With hope, the if statement doesn’t regress the performance…

ms billing cost
646 10125290

It’s basically the same, so let’s use it to emit some data, collect that data into a table, and then review the table.

table column calls total effectiveness %
skill_cards location 71199 6763905 5298816 78.34%
skill_cards skill 57681 5479695 4383756 80%
skill_cards owner 30504 2897880 2260607 78.01%
civilian_ships status 31507 378084 363870 96.24%
military type 9394 396314 340569 85.93%
civilian_ships space_key 28281 339372 284757 83.91%
crisis_deck revealed_to 4000 280000 280000 100%
military space_key 9093 383151 237907 62.09%
destinations revealed_to 4000 174328 174328 100%
civilian_ships revealed_to 3924 47088 47088 100%
loyalty_deck revealed_to 3924 42396 42395 100%
loyalty_deck owner 4068 43938 38841 88.4%
players play_id 7454 29816 22364 75.01%
players location_key 5079 20316 19538 96.17%
players space_key 5052 20208 16086 79.6%
locations key 549 10431 9971 95.59%
characters owner 119 1190 934 78.49%
base_stars space_key 496 992 846 85.28%
players character 188 752 684 90.96%
characters type 51 510 357 70%
characters key 22 220 198 90%
players link 4 16 12 75%
super_crisis_deck owned_by 1 5 0 0%

Clearly, I want to exploit the skill_cards table since it is highly rejective. Out of 6.7M tests, 5.2M could be quickly rejected via an index. This is great! We should exploit that, so let’s do it. This requires a bunch of working like: upgrading the parser, updating the code generation to present the indexing information to tables, and then upgrade where clause code generation to build the needed set. Given that the last code was mostly thrown away due to complexity, this is going to require care… Even more hours pass

ms billing cost
630 2912569

OK… seriously. All that work for an additional 2% in CPU reduction. Sigh. On the bright side, the billing is now more customer-friendly and is down 77%. If the where clauses were more expensive, then this would be a very productive thing, so we will keep it as it is customer-friendly feature that encourages better focus on more controllable things by the customer.

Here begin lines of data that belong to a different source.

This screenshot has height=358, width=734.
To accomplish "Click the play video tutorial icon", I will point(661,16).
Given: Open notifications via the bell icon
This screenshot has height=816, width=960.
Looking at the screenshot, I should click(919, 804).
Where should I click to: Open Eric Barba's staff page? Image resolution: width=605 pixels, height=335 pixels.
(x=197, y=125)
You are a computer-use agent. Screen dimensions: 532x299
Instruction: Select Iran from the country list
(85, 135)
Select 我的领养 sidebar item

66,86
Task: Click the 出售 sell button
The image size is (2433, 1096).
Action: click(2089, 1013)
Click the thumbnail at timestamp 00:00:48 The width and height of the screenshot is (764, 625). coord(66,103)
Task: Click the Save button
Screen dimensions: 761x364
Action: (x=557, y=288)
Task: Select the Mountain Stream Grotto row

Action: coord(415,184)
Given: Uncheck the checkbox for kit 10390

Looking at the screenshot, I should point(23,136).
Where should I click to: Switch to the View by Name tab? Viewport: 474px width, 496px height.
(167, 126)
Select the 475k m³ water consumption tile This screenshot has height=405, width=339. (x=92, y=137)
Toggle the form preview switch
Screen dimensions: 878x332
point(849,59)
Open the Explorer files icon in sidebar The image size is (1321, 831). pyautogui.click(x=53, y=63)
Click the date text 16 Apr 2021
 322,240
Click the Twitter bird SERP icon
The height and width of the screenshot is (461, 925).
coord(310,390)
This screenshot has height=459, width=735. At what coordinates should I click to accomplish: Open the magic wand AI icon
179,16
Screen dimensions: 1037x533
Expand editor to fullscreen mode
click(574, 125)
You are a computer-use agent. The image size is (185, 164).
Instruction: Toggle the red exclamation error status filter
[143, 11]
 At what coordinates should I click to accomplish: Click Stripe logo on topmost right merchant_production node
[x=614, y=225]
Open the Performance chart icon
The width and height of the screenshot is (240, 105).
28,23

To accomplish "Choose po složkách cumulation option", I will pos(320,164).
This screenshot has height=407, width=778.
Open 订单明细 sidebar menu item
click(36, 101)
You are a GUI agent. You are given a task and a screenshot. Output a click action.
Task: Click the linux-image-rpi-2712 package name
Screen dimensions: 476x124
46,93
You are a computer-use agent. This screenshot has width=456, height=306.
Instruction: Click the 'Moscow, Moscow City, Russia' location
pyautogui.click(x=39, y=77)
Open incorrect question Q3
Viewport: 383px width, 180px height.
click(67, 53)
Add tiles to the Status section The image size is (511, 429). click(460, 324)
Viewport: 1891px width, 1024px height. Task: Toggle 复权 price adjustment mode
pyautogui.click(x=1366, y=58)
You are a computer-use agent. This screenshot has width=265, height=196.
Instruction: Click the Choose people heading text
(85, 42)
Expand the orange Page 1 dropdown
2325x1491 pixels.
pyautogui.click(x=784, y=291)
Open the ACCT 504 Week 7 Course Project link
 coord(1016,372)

Fixing a bug in the reactive tree

As part of this work, something felt off as to why so much computation was happening in the first place. This triggered an audit into the code, and I had to rethink a few things from core first principles. At hand, how formulas were being computed was done poorly due to sloppy mixing of invalidation and dirty signals. The core two principles at play were:

  • invalidation alwayss flow from data down to formulas
  • dirty signals flow up from data to root

invalidations and dirty signals

This diagram became crucial for investigating each class and making sure it conformed to the principles. All but two of the classes behaved, and the one that did not behave had a giant TODO on it. Fixing that TODO and the other class caused the system to behave, and produced new data.

ms billing cost
550 2328882

At this point, 25% of the CPU has been reduced and 82% of the billing cost has been reduced.

Until next time.

I’ll take 25% as a win for now, but I want to invest in tooling to provide better insights. There is some super dumb code within the prototype at the moment because the focus then was to ship the game in a workable form.